▸ **課題一覧**
(1) 特別養子縁組あっせんの記事によると、フローレンスが東京都から許可を受けたのは何年何月ですか。
(2) 特別養子縁組あっせんの記事を、最後の文の後から書き継いでください。

▸ **ページ本文**
....................

2021年3月21日
3月22日、複数のメディアで、昨年(2020年)7月、特別養子縁組をあっせんする東京の民間団体ベビーライフが突然事業を停止した問題について取り上げられています。東京都がこの団体があっせんを予定していた子どものたちの安全確認に乗り出していたことがわかった、と報道されました。
この報道を見て、「特別養子縁組の民間あっせん団体って大丈夫?何か心配・・」と不安に思った方も少なくないのではないでしょうか。
フローレンスは特別養子縁組の支援を通じて、すべての子どもが温かい家庭で育っていける社会の実現に向かって活動してきました。
だからこそ、これから特別養子縁組をすることを考えている方々には、民間団体だからといって不安に思われることなく、正しい情報を知っていただきたいと考え、こちらの記事ではフローレンスの活動を交えた解説をお伝えしていきます。
フローレンス代表理事の駒崎がニュースについての見解を投稿していますのでぜひ併せてご覧ください。
https://note.com/komazaki/n/nf30abbcf468e
2018年4月に養子縁組あっせん法が施行され、民間あっせん団体の事業は自治体への届け出制から許可制に変わりました。同法律は営利目的の悪質な団体を排除するために、2016年に成立。
許可要件として経営基盤や社会的信望があることなどが挙げられ、無許可で事業を行った場合の罰則も設けられました。
2009年より事業開始していたベビーライフ(以下、同団体)においても2018年9月に東京都に許可を申請。事業停止当時は、許可申請の審査中であり、結果が出るまでの「経過措置」として許可がなくても事業ができる状態でした。
都によると、2020年7月に同団体は許可申請を取り下げることを都に連絡。都は同団体があっせんした子どもと実母らに関する資料を都に引き継ぐことを要請。これに対して同団体側は8月、戸籍や住民票など394件の関係書類を収めたダンボールを都に送ってきたものの、以降の連絡を拒否し、追加の提出の求めにも応じていないということです。
同団体を通じて子どもを迎えた養親から、子どもが養子縁組に至った経緯を知らせないまま団体がなくなってしまったことへの不安が広がっています。
記事要旨にもありますが、「養子縁組あっせん法」が施行された2018年4月以降は、都道府県による許可がなければ事業ができなくなりました。
この「許可」が実際どのように下りるかというと、例えばフローレンスにおいても2018年8月に東京都に「許可申請」を行い、そこから都による支援方法や情報管理などについて細部に渡るまでの厳正な審査を受け、4ヶ月後の2018年12月に無事「許可」を受けました。

....................

▸ **提供資料**
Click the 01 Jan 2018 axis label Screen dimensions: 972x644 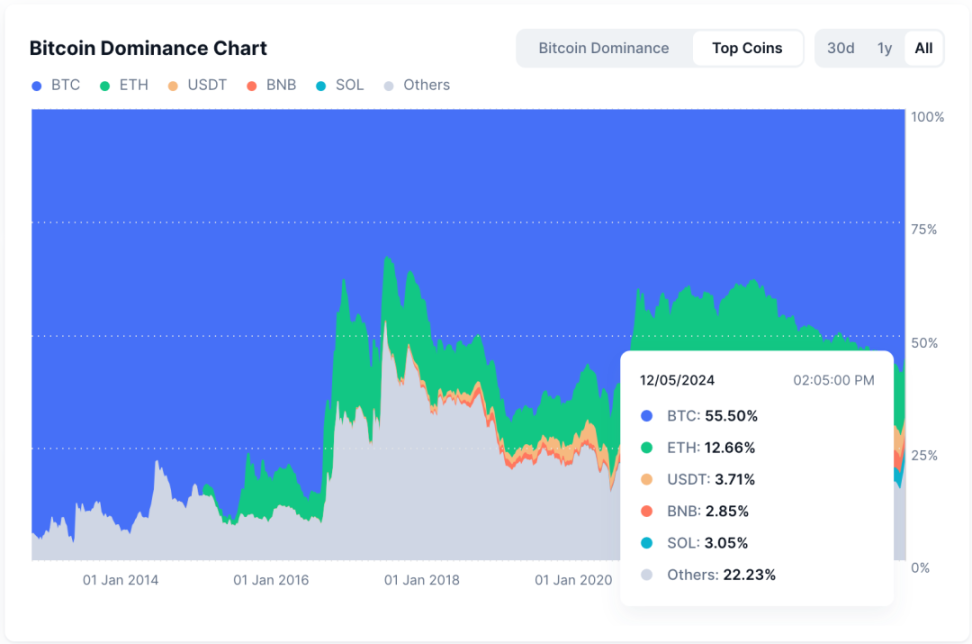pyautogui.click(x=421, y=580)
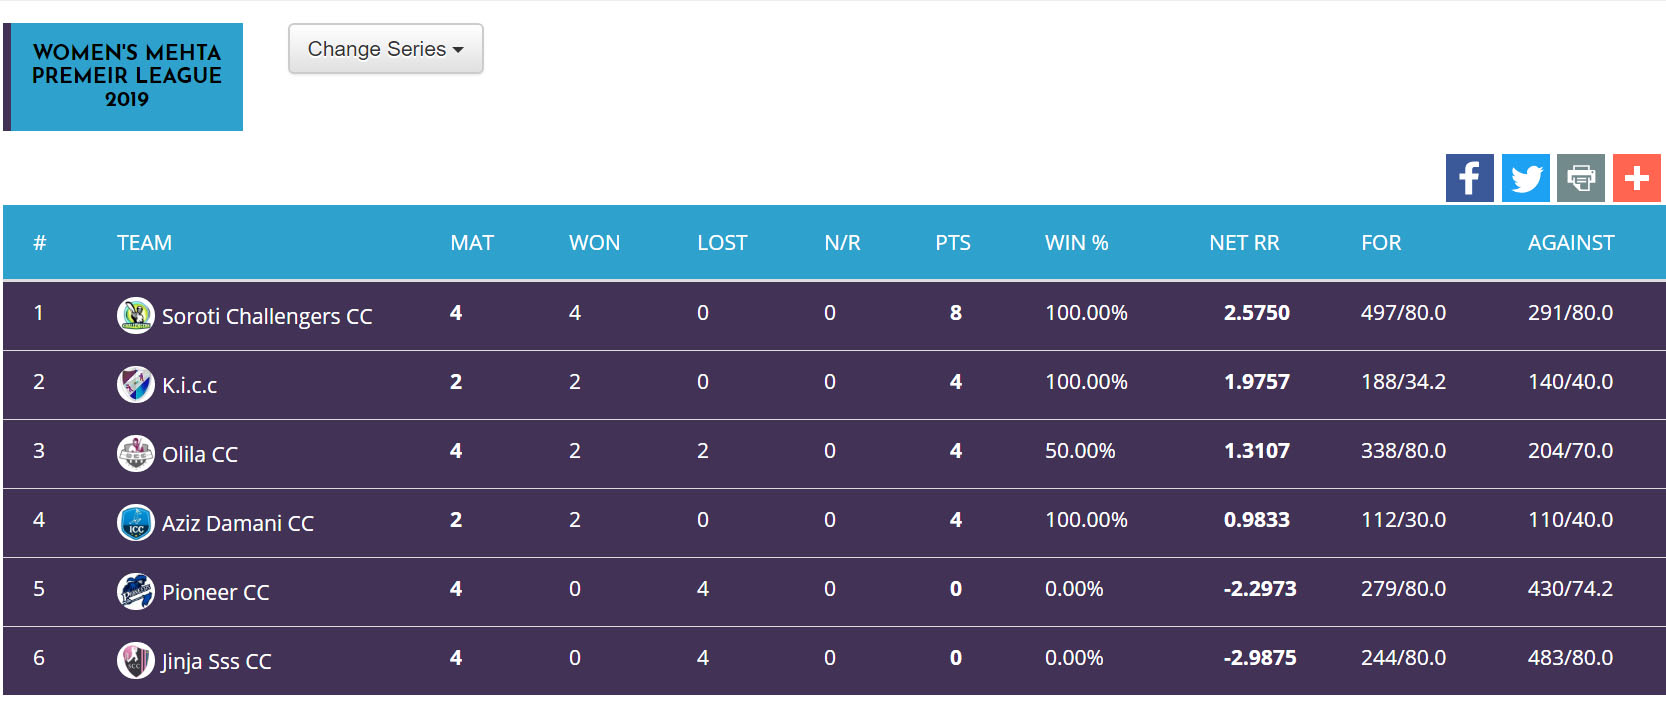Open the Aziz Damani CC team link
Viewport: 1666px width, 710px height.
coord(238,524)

....................

▸ **模範解答**
(1) 2018年12月です。

(2)
最終的な許可が出ていない間は、都道府県から団体に改善指導がされている途中である可能性もあるので、養子縁組を考えている方が養子縁組あっせん団体を選ぶ際には、その団体が許可が下りている段階なのかどうか、確認するとよいでしょう。
また、許可団体においても、支援の特徴はそれぞれ異なるので、民間団体が実施する説明会や研修を受けることでご自身に合った団体を選ぶことが大切です。
報道では同団体を通じて子どもを迎えた養親が子どもが養子縁組に至った経緯を知らされないまま団体がなくなってしまったことへの不安が強く、取材で「団体から実母がなぜ養子縁組を選択したのかを知らされておらず、成人後に子どもが希望すれば、本人に資料を渡すと言われていた」と話す養親のコメントも取り上げられていました。
特別養子縁組の支援では、まず妊娠に悩む実母さんの状況を丁寧に聞き取り、子どもを育てる場合の社会資源など特別養子縁組以外の手段についてもしっかりと情報提供を行った上で、自身が納得できる自己決定の過程に寄り添うことが大切です。
そして最終的に赤ちゃんを特別養子縁組で委託することになった場合には、その赤ちゃんを迎える家族に実親がどのような経緯で特別養子縁組を考え、どのような葛藤があり、子どもへのどんな願いがあって特別養子縁組を選んだのか、しっかりと伝えます。
養親は子どもを迎えたらおわりではなく、子どもの人生に寄り添い、その成長過程で出自を伝え、長きにわたり支えていかねばなりません。
そのためにあっせん団体は実母に直接的に関わり支援してきた立場として、実母が子どもを託すに至った経緯について 委託時に養親にしっかりと説明を行うべきです。
参照リンク:フローレンスが「特別養子縁組」の支援で大切にしていること
団体には、委託時に適切な情報提供をしたうえで、情報をきちんと保存しておく義務があります。
一方で駒崎の解説記事にもありますが、民間団体は公的機関ではないので、一般的な企業等と同じく廃業のリスクはどの団体にもあります。
そうした際に、養子縁組の情報が保存・継承されなければ、子どもが大きくなった後の出自を知る権利は制限されてしまいます。
また、民間団体が廃業した際に、養親家庭のケアを他団体に引き継ぐスキームも未整備です。こうした基本的な法的スキームの欠如が、今回の事件で露わになったといえます。
本件を教訓に、養子縁組情報一元化と団体廃業時の引き継ぎスキームの整備についても、今後行っていく必要があるでしょう。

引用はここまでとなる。